## Task details
Rewrite the data from the line containing "Screen dimensions: 1151x794" through the end of the data, swapping "shield" for "lock" and leaving everything else the same.

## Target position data
>> begin
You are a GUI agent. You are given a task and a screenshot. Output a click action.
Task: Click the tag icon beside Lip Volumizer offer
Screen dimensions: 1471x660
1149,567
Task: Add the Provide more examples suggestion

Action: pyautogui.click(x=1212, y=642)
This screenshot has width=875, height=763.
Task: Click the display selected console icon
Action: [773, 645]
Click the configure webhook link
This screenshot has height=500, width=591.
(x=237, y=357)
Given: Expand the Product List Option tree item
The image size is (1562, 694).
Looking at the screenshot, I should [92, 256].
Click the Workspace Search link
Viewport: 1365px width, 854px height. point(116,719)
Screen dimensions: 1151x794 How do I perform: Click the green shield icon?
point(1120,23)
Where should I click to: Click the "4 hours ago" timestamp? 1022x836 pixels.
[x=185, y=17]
>> end
## Output for this exercise
Screen dimensions: 1151x794 How do I perform: Click the green lock icon?
point(1120,23)
Where should I click to: Click the "4 hours ago" timestamp? 1022x836 pixels.
[x=185, y=17]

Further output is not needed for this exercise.